The voice was soft, unsure. Namjoon knew that it was incredibly late (or incredibly early, depending on which side of the clock you were looking at), and if Jungkook was still awake, something had to have been bothering him.
"Yeah, Kook. What's up?"
No immediate response. Namjoon turned the chair to see Jungkook standing in the doorway, fiddling with the hem of his shirt. From where Namjoon was sitting, it looked like the younger man had been crying. He looked like he was about to burst into tears right there. "Kookie, what's wrong?"
"I don't... I..." Jungkook trailed off. His face scrunched up in frustration, and a few tears leaked from his eyes unbiddingly. "God, I hate this."
"Hate what? Kook, I don't--"
"I hate not being good at words, hyung. You're good at words, I'm not, and I hate it. I can't say what I feel."
"Why do you need to say what you feel?" Namjoon asked.
"I hate not being able to say what I feel because I just? Don't know what this feeling is?" Jungkook blurted out and started featuring towards himself, "Because I know other people don't feel like this, like their body isn't their own. Like if I dig hard enough, I could fucking--shit, I don't know. Become someone new? The person who I'm meant to be? I guess? I'm just..." Jungkook's voice broke. "God, I'm such a freak."
"No, hyung. I am so tired. So. Tired." Jungkook's eyes were suddenly filled with both rage and resignation. "My skin always feels like it's too tight, and sometimes I feel like I should be doing all these things and feeling all these things that other people feel, that you feel, and God I can't. I can't do it.
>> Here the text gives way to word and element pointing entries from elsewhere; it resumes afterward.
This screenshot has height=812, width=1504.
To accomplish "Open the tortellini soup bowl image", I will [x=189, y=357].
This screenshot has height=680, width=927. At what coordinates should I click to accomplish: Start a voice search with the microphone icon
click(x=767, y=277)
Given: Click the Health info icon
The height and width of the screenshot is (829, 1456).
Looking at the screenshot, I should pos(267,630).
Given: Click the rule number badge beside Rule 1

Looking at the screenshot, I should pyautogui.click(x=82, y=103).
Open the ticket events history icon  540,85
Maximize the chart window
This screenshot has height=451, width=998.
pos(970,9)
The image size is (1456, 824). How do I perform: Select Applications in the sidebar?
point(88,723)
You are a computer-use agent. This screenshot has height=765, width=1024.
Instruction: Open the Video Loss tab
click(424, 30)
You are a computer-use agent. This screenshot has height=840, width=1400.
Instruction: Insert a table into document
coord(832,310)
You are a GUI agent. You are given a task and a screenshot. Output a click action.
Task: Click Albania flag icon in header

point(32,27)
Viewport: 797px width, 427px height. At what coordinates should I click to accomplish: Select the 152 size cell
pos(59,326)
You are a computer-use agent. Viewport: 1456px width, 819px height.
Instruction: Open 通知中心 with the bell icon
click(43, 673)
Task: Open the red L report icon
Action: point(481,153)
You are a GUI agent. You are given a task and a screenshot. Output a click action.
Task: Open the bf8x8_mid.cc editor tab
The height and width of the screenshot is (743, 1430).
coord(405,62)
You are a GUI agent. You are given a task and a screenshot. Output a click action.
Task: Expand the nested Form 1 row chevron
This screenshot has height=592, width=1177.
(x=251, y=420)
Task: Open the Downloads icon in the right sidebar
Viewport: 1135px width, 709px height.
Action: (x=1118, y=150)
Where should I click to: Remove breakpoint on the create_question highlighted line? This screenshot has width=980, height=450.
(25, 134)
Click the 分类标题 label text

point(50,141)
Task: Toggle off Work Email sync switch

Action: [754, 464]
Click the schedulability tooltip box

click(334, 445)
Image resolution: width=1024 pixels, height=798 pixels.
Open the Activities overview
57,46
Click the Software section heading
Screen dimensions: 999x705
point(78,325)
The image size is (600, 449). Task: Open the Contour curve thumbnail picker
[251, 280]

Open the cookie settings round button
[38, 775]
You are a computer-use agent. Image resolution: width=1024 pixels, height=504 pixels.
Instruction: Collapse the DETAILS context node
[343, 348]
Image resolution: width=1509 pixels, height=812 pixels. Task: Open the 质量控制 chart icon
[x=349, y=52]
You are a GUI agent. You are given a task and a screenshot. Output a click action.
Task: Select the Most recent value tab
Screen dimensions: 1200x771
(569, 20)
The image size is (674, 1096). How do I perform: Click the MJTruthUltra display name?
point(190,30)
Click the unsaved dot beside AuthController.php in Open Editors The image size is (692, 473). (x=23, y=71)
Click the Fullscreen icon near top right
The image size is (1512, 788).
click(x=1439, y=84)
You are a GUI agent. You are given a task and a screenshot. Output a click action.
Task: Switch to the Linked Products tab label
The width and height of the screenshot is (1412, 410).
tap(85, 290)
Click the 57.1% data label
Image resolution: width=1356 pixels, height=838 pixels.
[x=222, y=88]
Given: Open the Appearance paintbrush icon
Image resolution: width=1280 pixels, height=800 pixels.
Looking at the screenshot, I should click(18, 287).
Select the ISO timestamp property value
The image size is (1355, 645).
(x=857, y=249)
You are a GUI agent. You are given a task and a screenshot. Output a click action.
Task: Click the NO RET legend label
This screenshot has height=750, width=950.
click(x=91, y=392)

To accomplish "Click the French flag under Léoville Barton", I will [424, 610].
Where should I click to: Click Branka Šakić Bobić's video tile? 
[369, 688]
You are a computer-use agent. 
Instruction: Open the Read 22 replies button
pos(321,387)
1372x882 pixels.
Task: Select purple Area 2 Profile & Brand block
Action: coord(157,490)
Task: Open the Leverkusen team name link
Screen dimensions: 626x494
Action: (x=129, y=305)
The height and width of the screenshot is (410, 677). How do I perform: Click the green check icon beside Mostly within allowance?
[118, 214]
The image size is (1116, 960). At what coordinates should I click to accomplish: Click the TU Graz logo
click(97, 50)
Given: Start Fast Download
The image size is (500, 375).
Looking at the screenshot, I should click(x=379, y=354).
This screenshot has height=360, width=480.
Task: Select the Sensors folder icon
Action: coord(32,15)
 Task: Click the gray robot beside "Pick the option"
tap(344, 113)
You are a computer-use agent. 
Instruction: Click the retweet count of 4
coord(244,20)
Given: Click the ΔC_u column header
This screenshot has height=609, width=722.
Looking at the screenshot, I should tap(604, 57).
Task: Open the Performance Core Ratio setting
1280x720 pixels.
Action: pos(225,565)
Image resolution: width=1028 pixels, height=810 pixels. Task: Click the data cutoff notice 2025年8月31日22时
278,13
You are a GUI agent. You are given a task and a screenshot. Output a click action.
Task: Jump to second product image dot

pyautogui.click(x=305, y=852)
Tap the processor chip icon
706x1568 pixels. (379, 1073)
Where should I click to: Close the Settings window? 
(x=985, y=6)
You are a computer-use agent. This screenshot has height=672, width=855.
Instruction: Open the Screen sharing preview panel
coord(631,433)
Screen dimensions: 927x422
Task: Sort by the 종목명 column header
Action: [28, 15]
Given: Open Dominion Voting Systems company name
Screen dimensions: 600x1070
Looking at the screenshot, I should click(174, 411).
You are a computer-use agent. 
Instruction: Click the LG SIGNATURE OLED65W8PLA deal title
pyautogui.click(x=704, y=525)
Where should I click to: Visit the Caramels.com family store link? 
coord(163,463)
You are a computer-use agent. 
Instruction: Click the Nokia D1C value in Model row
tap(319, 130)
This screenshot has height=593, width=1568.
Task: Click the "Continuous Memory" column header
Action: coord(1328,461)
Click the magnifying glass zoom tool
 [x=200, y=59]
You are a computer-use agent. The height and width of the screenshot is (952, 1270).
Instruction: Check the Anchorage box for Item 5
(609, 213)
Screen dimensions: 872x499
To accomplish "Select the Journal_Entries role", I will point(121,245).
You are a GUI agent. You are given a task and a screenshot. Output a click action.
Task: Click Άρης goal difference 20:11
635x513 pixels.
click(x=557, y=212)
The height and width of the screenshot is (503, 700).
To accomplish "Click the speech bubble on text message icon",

Every fucking time we do a romantic song, I get nauseous. And not because girls are 'gross' or whatever but because the concept of romance as we know it is? Gross to me? And I hate the clothes we wear and how tight they get, because..." Jungkook trailed off again. His eyes filled with tears again and he curled in on himself. "I hate that I'm a boy sometimes. But I don't think I'm a girl either, so I'm even more of a fucking freak."
Namjoon got off the chair, crossed the room, and kneeled down so he could make eye contact with the younger man. "Jeon Jungkook. Listen to me. You. Are not. A freak."
Jungkook burst into tears.
"No, listen. You're not a freak, and I hate how you somehow came to that conclusion. You are a smart, kind, sweet, and gentle person. I don't even have to kinkshame you at all, unlike some people in this apartment!" Namjoon added, which made Jungkook giggle wetly. "And, so what if you're not a boy? You're still a member of this group, and you're still my family. I'll just say you're my sibling instead of my brother." Namjoon straightened up a bit, and pulled Jungkook into a hug. "I still love you, Kookie. Even if your mind tells you otherwise, I'm telling you right now, that I still love you. And I am so honored that you came to me with this. And I'm not going to say some shit like "Oh, I knew all along!" or "Hate the sin, love the sinner" because I didn't know, and by saying the second one, I'm implying that other queer people don't deserve love and you're an exception, which isn't true." Namjoon pulled away from Jungkook to look him in the eyes again. "You're not an exception, Kook. You're a kid. Hell, I'm a kid. It would surprise me if you even had a semblance of understanding about yourself right now. And, yes, there are people your age that know themselves deeply, but you haven't really had the opportunity to explore your gender or your sexuality. And that's okay. It is totally okay to feel like this. And if you want to tell the others, great! I'll be right beside you. If you don't, that's okay too. Life is a fucking pile of garbage with good things between. You're still our Kookie."
Jungkook sobbed, burying his face in Namjoon's shoulder, crying out all the stress and the insecurities and the confusion that had been building up for years. They curled up together on the floor, Namjoon holding Jungkook through the emotional storm, acting as a lighthouse through the raging sea.